● **Dataset content**
···
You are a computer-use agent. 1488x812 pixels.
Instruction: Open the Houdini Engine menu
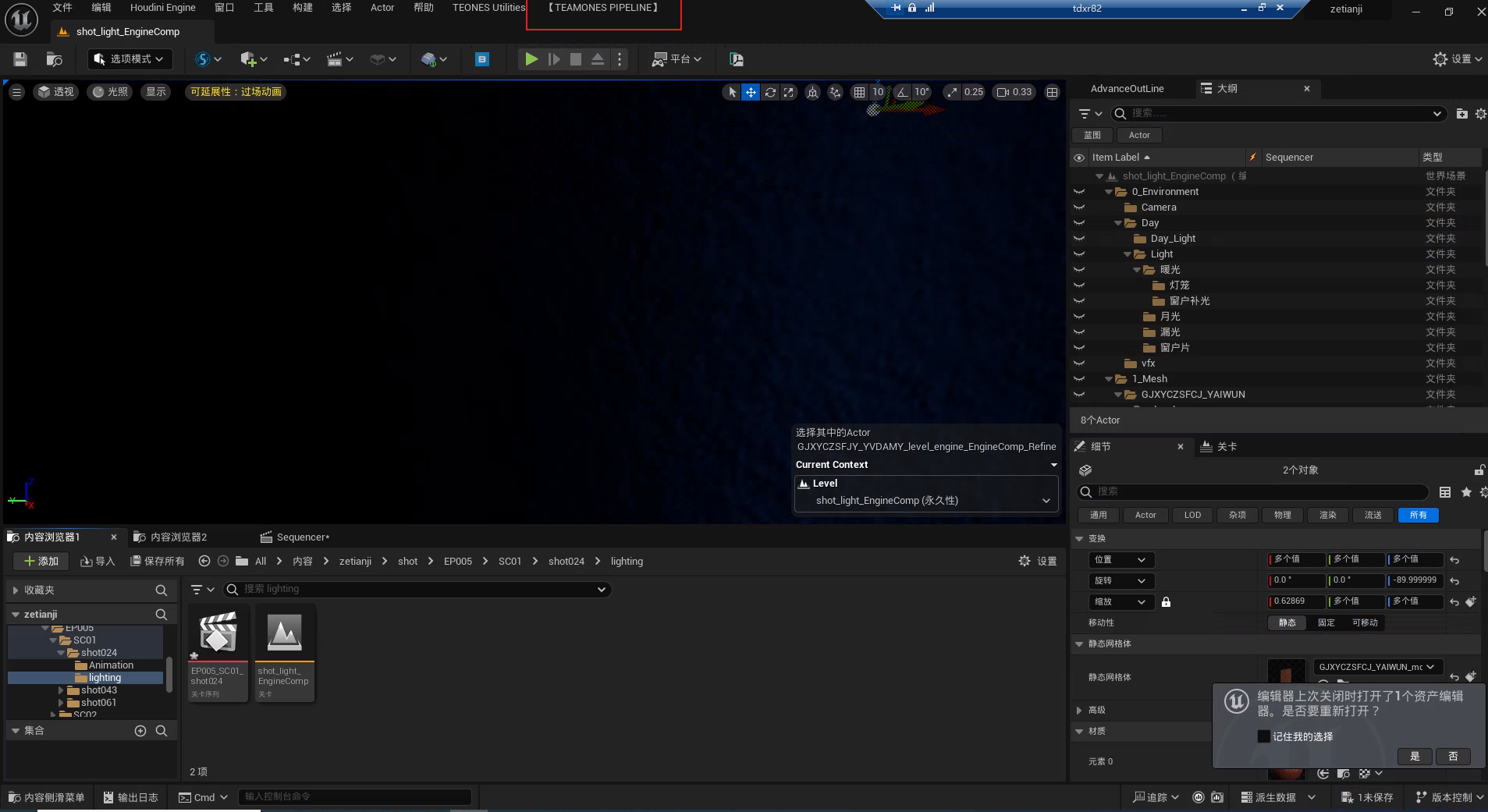[x=162, y=8]
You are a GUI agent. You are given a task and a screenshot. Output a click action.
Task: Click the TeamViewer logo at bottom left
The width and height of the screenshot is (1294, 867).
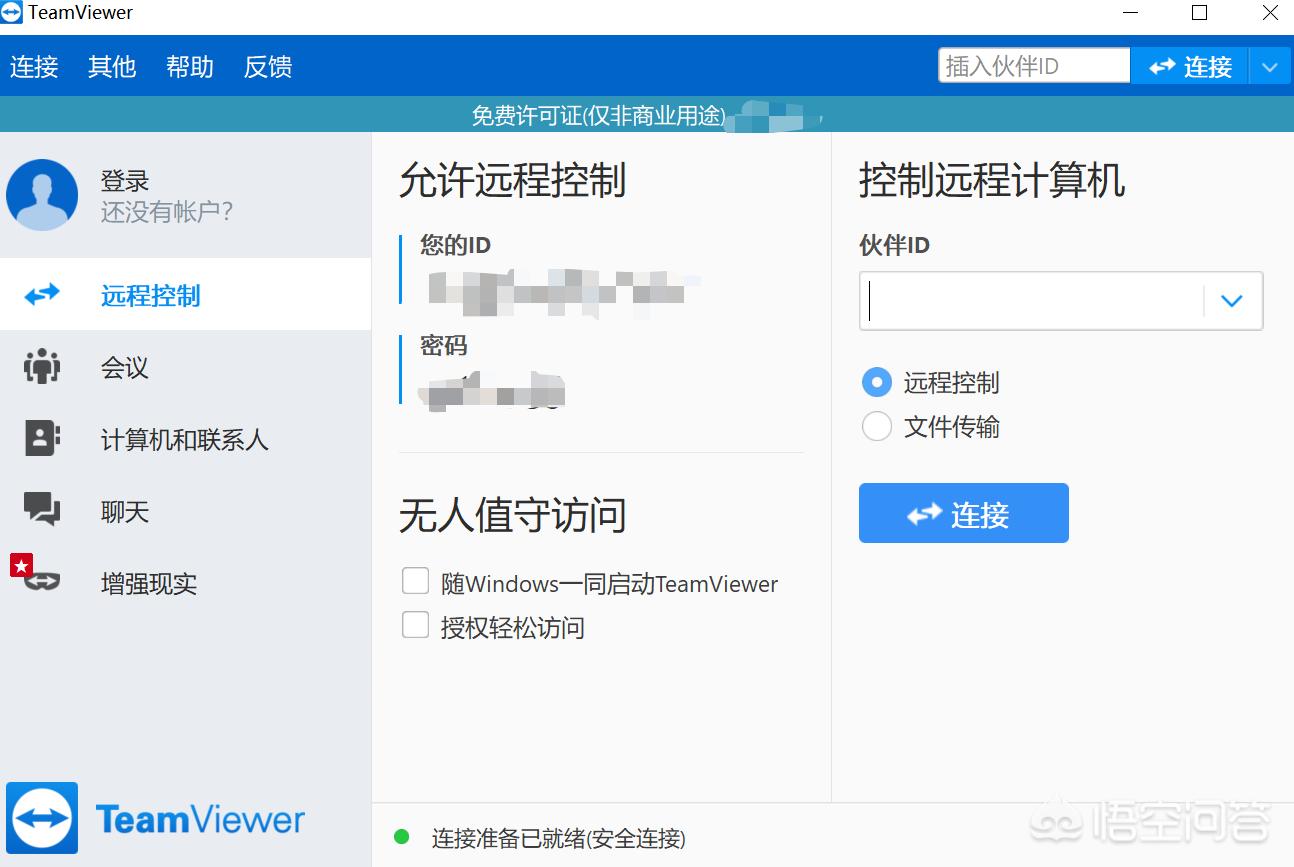tap(42, 817)
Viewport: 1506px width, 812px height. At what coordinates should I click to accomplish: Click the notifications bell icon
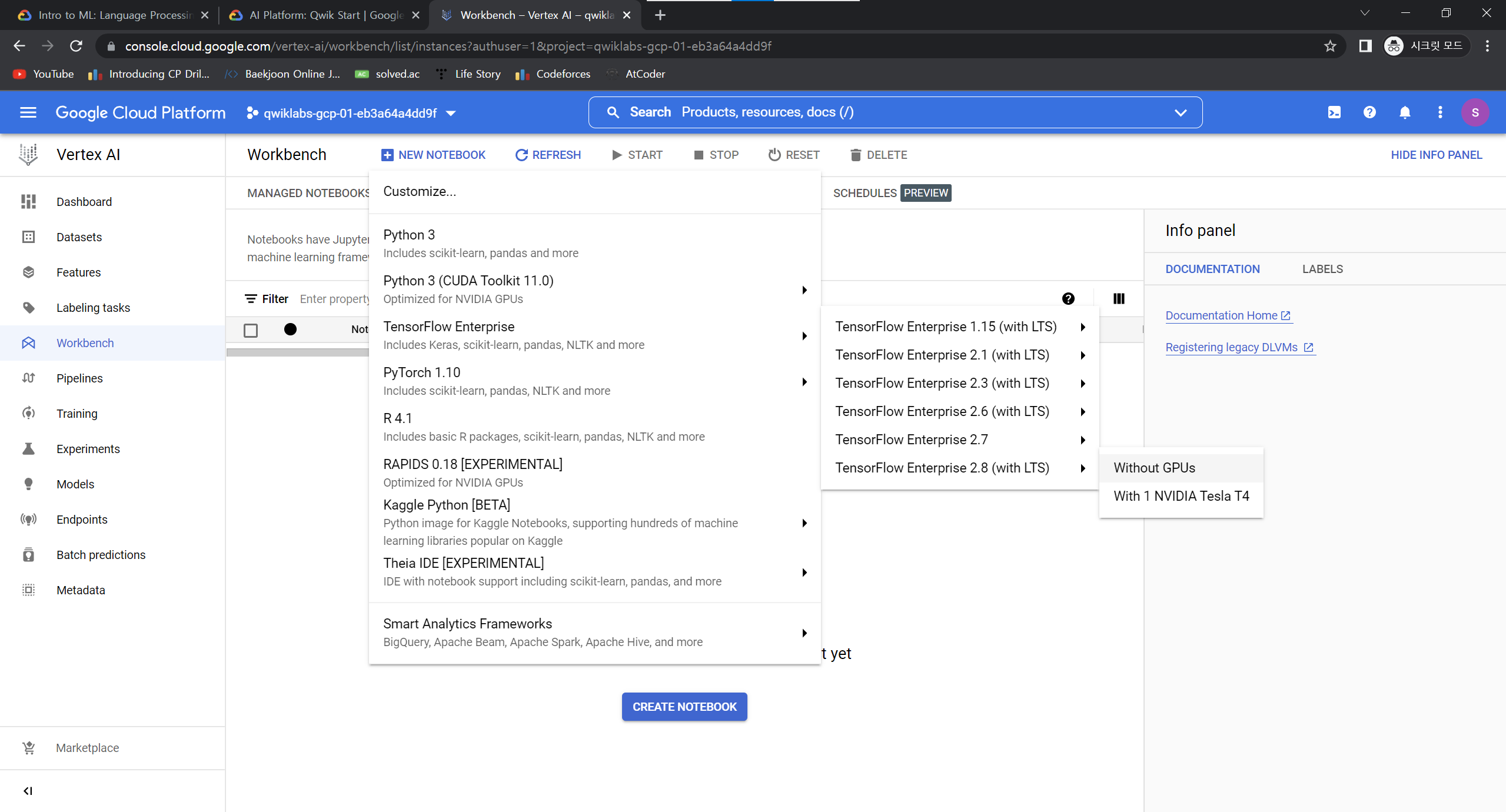(x=1405, y=112)
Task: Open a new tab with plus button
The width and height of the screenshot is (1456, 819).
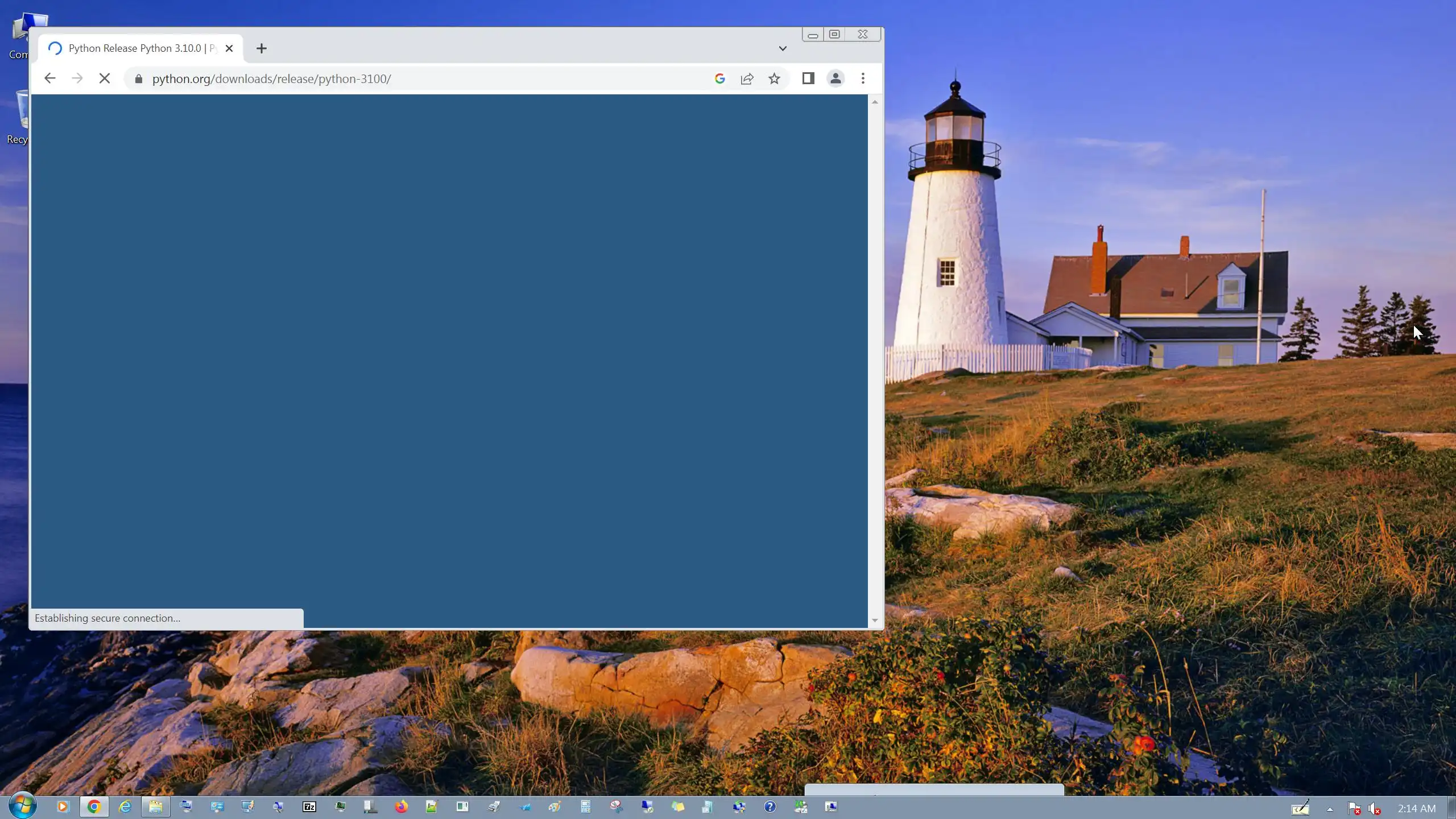Action: click(x=262, y=48)
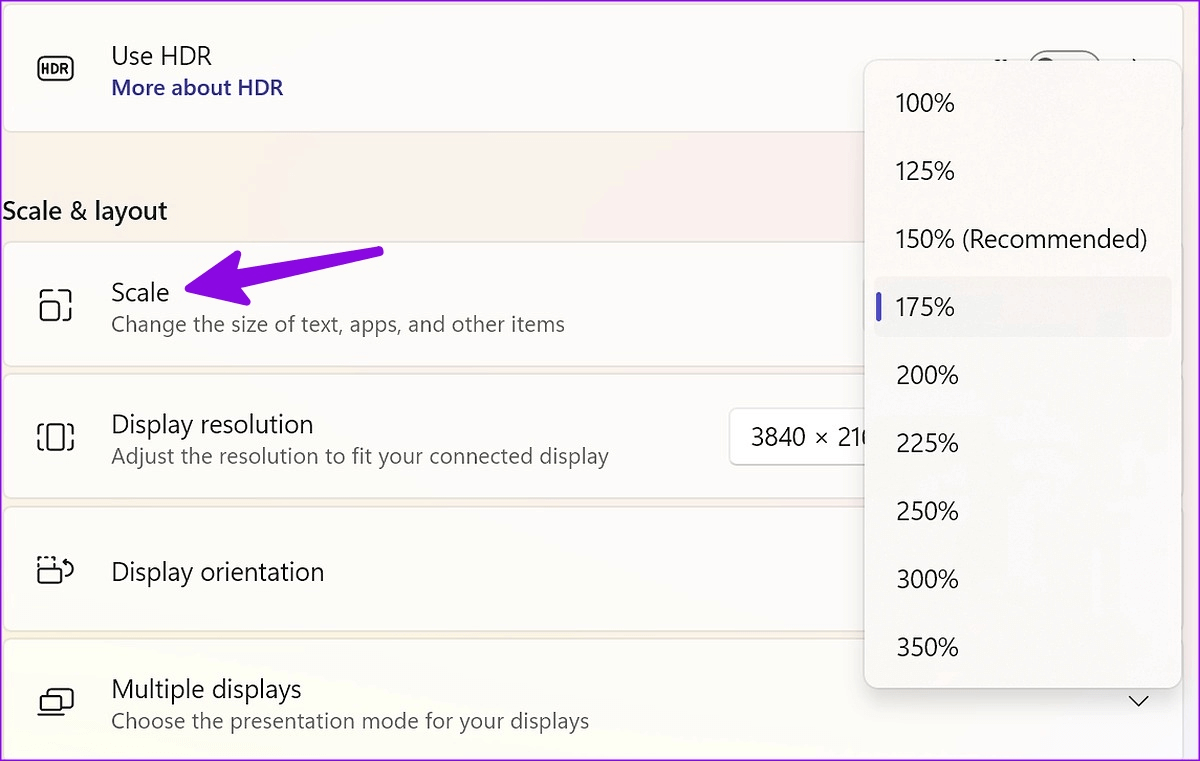Screen dimensions: 1200x761
Task: Click the Multiple displays icon
Action: 55,702
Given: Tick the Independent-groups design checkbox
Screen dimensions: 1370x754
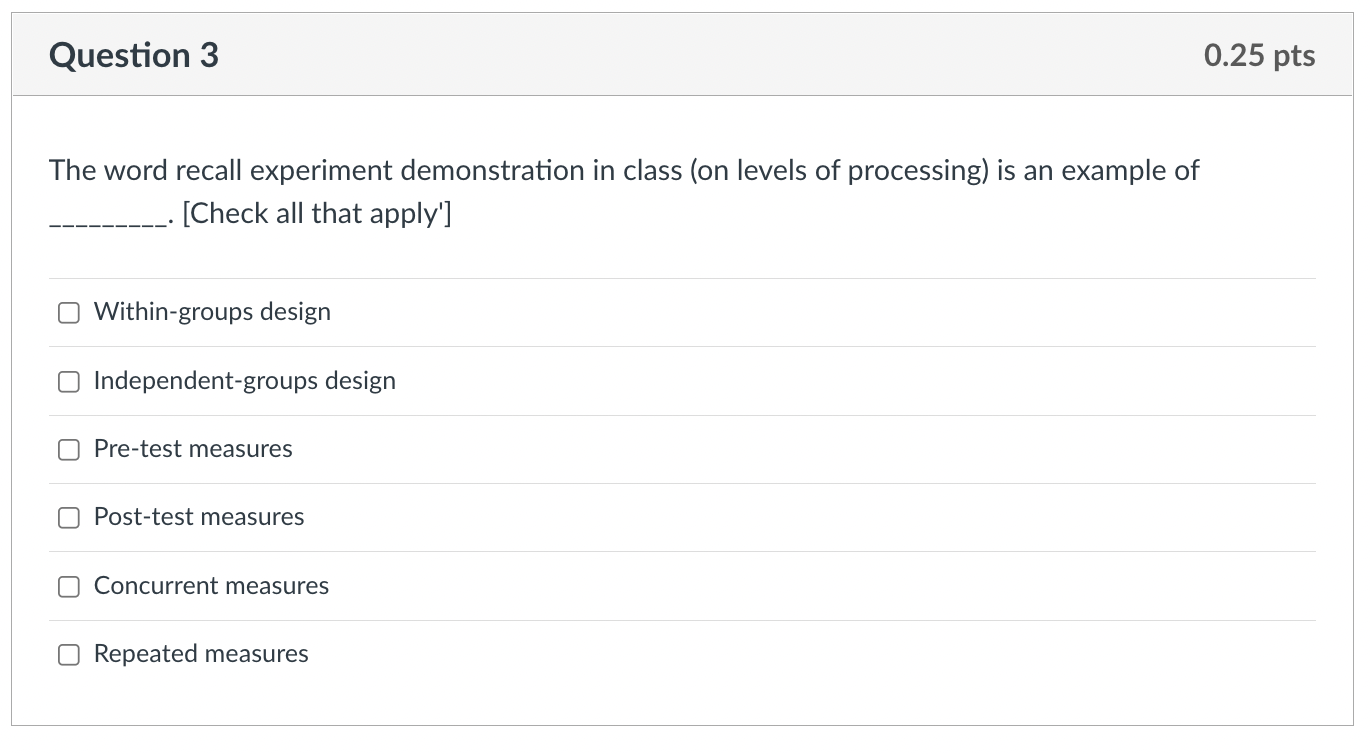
···
● **Problem details**
Could you pull every line of the material above out, word for word and in order, leaving out the pictures?

● **The solution**
You are a computer-use agent. 1488x812 pixels.
Instruction: Open the Houdini Engine menu
[x=162, y=8]
You are a GUI agent. You are given a task and a screenshot. Output a click action.
Task: Click the TeamViewer logo at bottom left
The width and height of the screenshot is (1294, 867).
tap(42, 817)
Viewport: 1506px width, 812px height. At what coordinates should I click to accomplish: Click the notifications bell icon
(x=1405, y=112)
Task: Open a new tab with plus button
The width and height of the screenshot is (1456, 819).
Action: click(x=262, y=48)
Screen dimensions: 1200x761
Task: Click the Multiple displays icon
Action: 55,702
Given: Tick the Independent-groups design checkbox
Screen dimensions: 1370x754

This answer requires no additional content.